== TO DO ==
When you reach the line containing "Image resolution: width=2576", start transcribing exactly and continue through the last line of the data, skipping every picture.

(Pixel coordinate grounding data)
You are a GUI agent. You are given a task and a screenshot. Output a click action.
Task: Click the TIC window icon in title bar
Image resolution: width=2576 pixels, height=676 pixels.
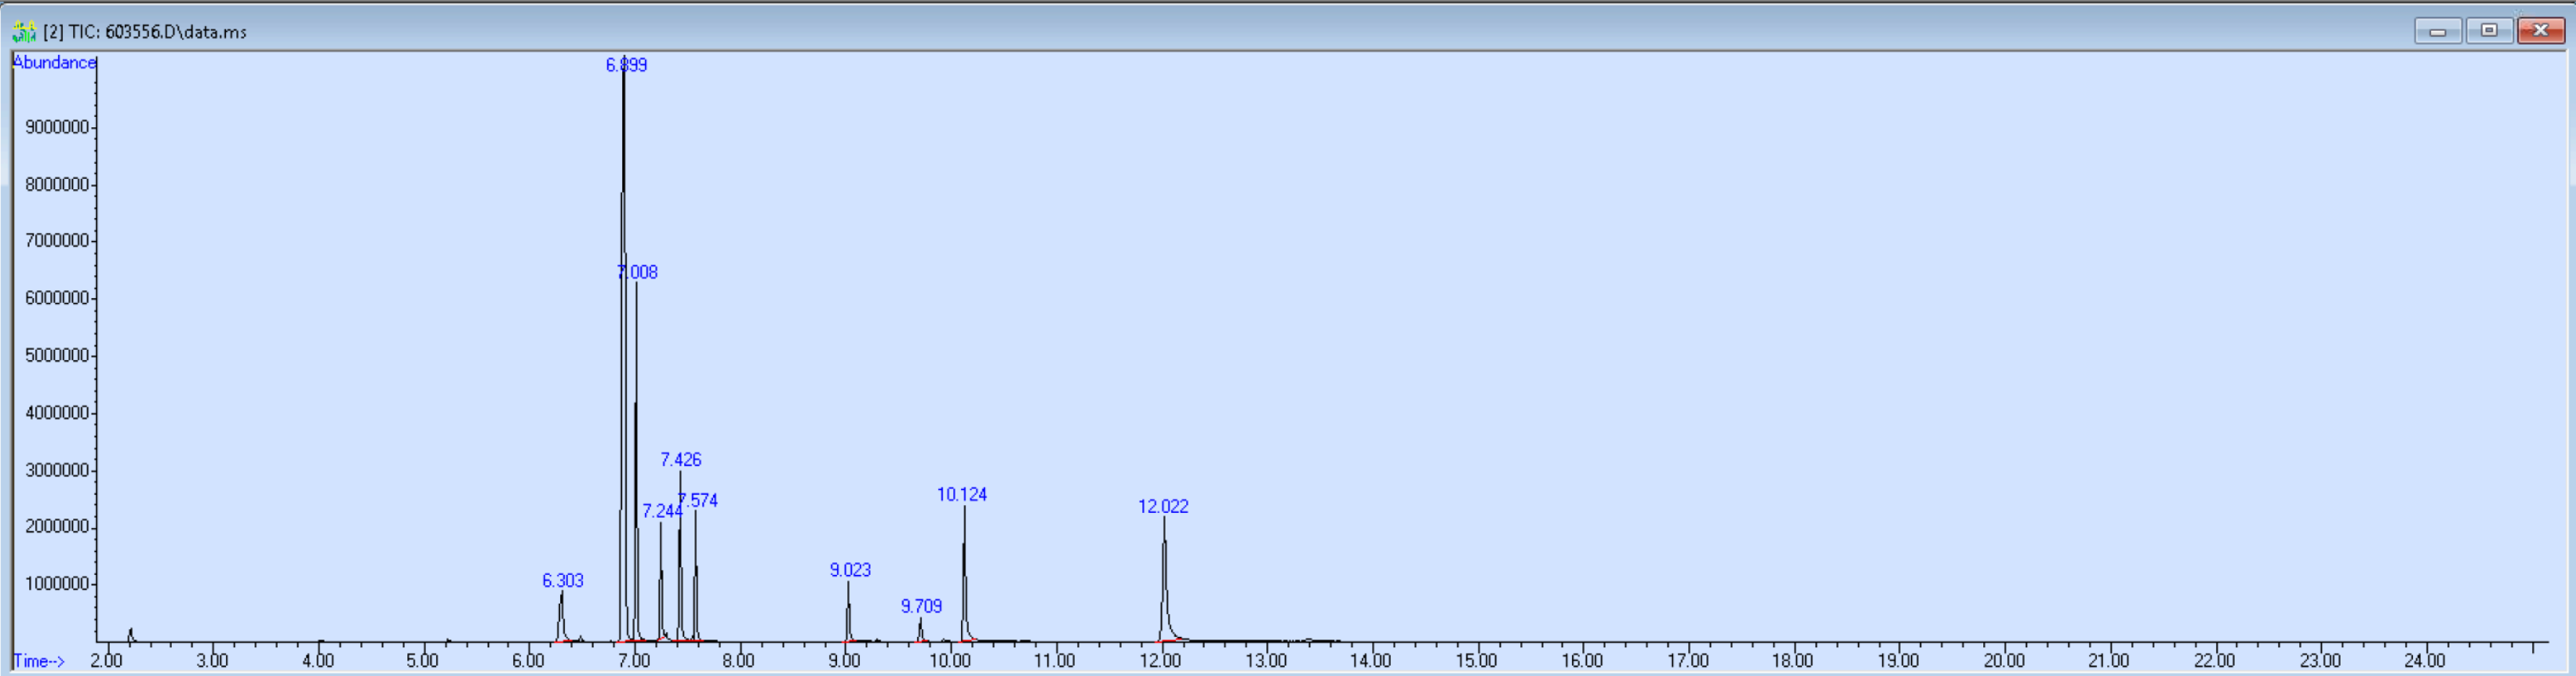pos(23,32)
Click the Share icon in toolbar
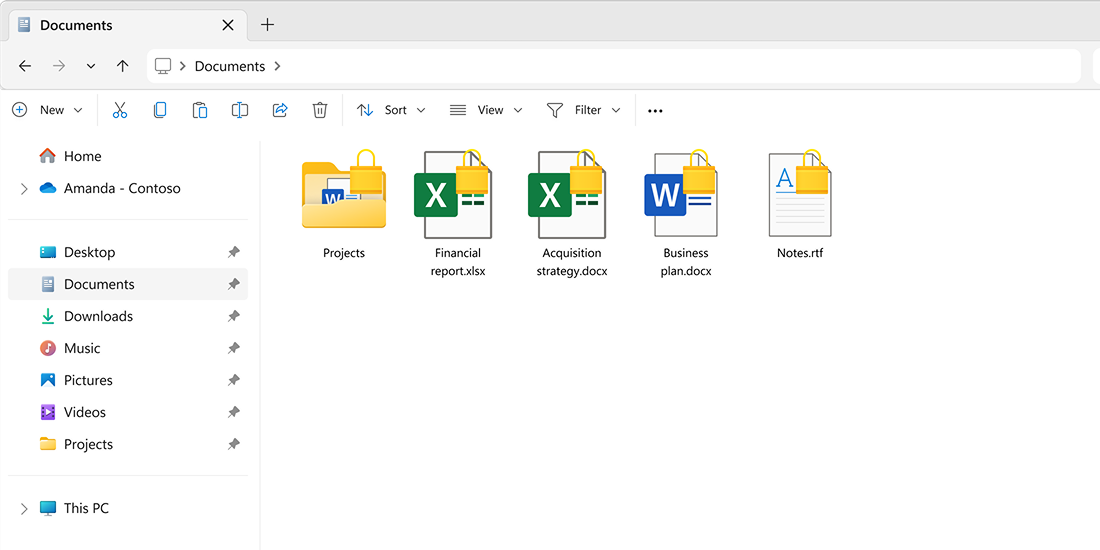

== WRITTEN ANSWER ==
Image resolution: width=2576 pixels, height=676 pixels.
pos(23,32)
Click the Share icon in toolbar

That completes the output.